Fiquei chateada por não ter sido convidada para a Maratona Big Day [programação do Globoplay dias antes da estreia do reality que reuniu artistas, influenciadores e ex-participantes para comentar a edição deste ano].

Convidaram várias pessoas, inclusive a cantora Pepita, mas não me chamaram para falar da confirmação da Linn da Quebrada. Nem citaram meu nome. Poxa, fui a primeira e única pessoa T lá dentro.

Por mais que as pessoas digam: 'Bola para frente, seu tempo passou', tem muitas que me mandam mensagens dizendo que eu fui importante na trajetória delas, que de alguma forma minha visibilidade lá atrás ajudou a sair do armário, contar para a família, para os amigos.

Acho, sim, que faço parte da história do BBB. Faltou consideração."

"Cancelamento é ruim, mas faz pessoas terem medo de ser transfóbicas"

"Esse elenco não me agradou muito. Até gostei da energia da Pipoca, mas o Camarote achei muito fraco. Tenho ranço do Pedro Scooby por conta de um comentário transfóbico que ele fez comigo em 2019, em Milão [durante a entrevista, Ariadna preferiu não dar detalhes; dias depois, no Twitter, disse que o surfista teria se referido a ela como "traveco", termo que é pejorativo].

O medo do cancelamento, que acho que existe muito entre os participantes, é ruim, mas isso é uma via de mão dupla, porque consequentemente deixa as pessoas com medo de serem racistas ou transfóbicos, por exemplo.
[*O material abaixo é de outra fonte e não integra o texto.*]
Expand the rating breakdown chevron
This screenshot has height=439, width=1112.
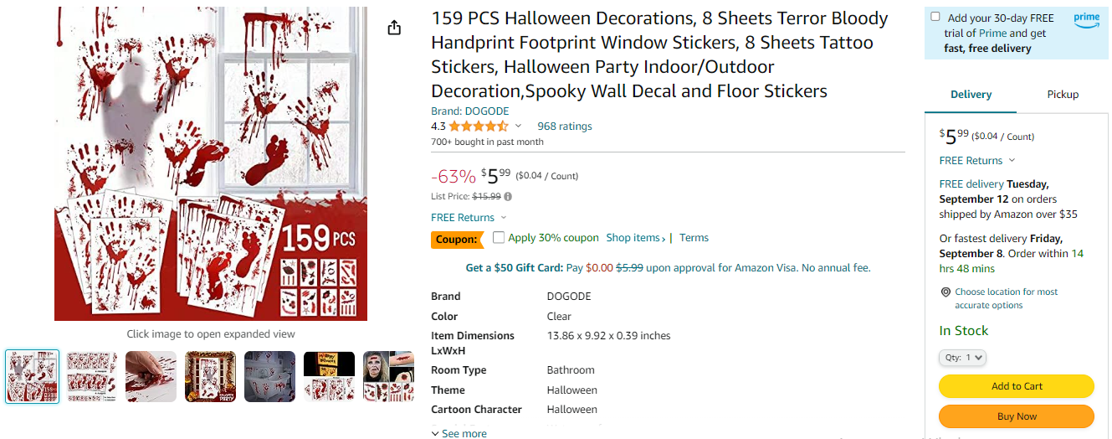pos(518,127)
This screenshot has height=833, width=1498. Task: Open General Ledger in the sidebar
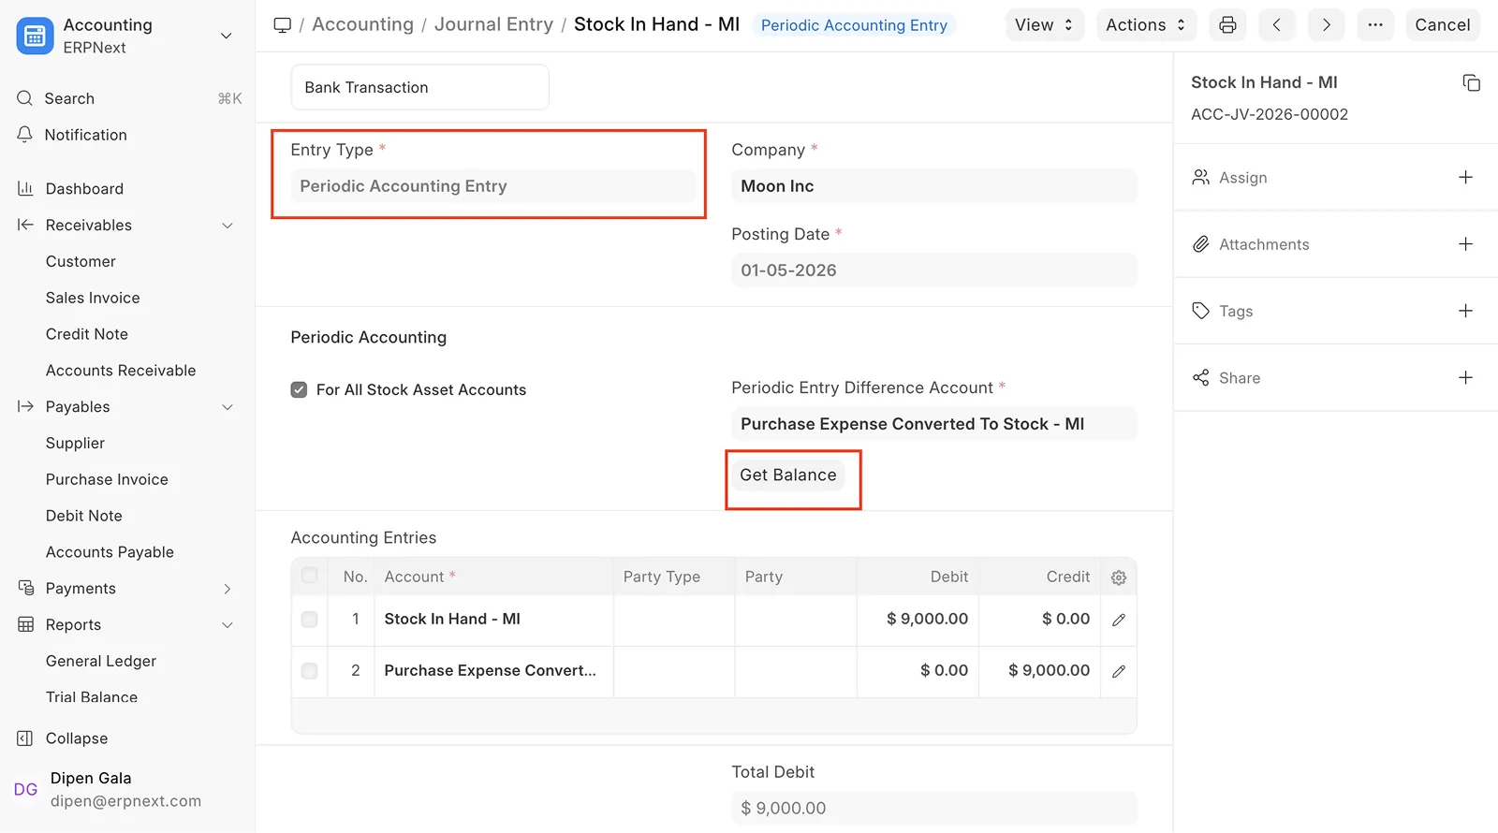click(101, 661)
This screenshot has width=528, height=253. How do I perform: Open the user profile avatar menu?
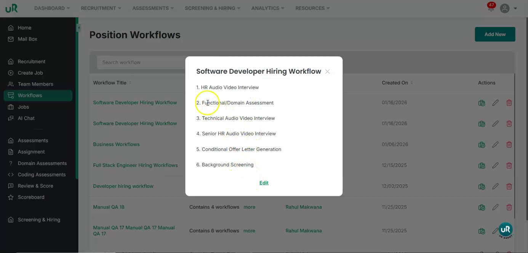coord(505,8)
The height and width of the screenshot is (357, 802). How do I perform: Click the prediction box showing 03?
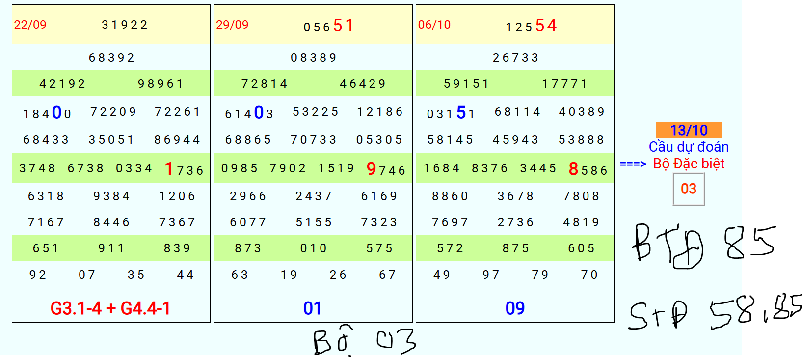689,189
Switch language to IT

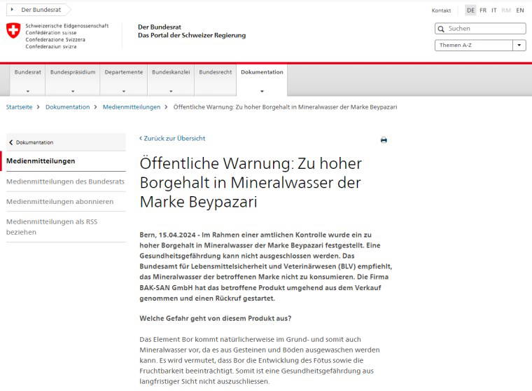pyautogui.click(x=494, y=11)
O cancelamento nunca é bom, mas a possibilidade de acontecer assusta, faz as pessoas se frearem para não falar podridão."

"É impossível ser trans e viver como influenciadora"

"Aquela opinião da Íris é a mesma da maioria das pessoas [Íris Stefanelli disse no programa 'No Limite' que Ariana 'tinha sim outra opção' quando se prostituiu].

Acham que é fácil, que a transfobia está na nossa cabeça. Mas para quem acha que é fácil eu pergunto: quantos funcionários trans têm na sua empresa? E, se você é chefe, contrata pessoas trans? Em quantos supermercados você foi e viu uma caixa trans? Em quantos bancos você já viu um segurança trans? Ou um gerente trans? Não é coisa da nossa cabeça.

O mais desgastante pra mim é ouvir que, quando falo sobre isso, estou 'choramingando na internet'. Escuto muito esses comentários, inclusive de outras pessoas trans.

Já passamos da metade do Mês da Visibilidade Trans e até agora não vi muitas empresas se movimentando, fazendo publicidade com influenciadoras ou artistas.

Nós também temos cabelo para fazer publi de produtos capilares, nós também temos pele, também temos unha. Mulheres trans operadas também têm vagina e usam aqueles absorventes diários, usam sabonete íntimo. Nós somos minoria, mas também somos consumidoras.

Tenho um público que me segue, tenho engajamento, mas não tenho empresas que me contratam. É impossível ser trans e viver como influenciadora.

Quando eu falo sobre isso, as pessoas me mandam procurar emprego, fazer faxina. Mas será que vão me dar um emprego de faxineira? De babá? E aí a gente tem que recorrer a quê? À prostituição. É uma realidade muito triste, estou falando com você com lágrimas nos olhos."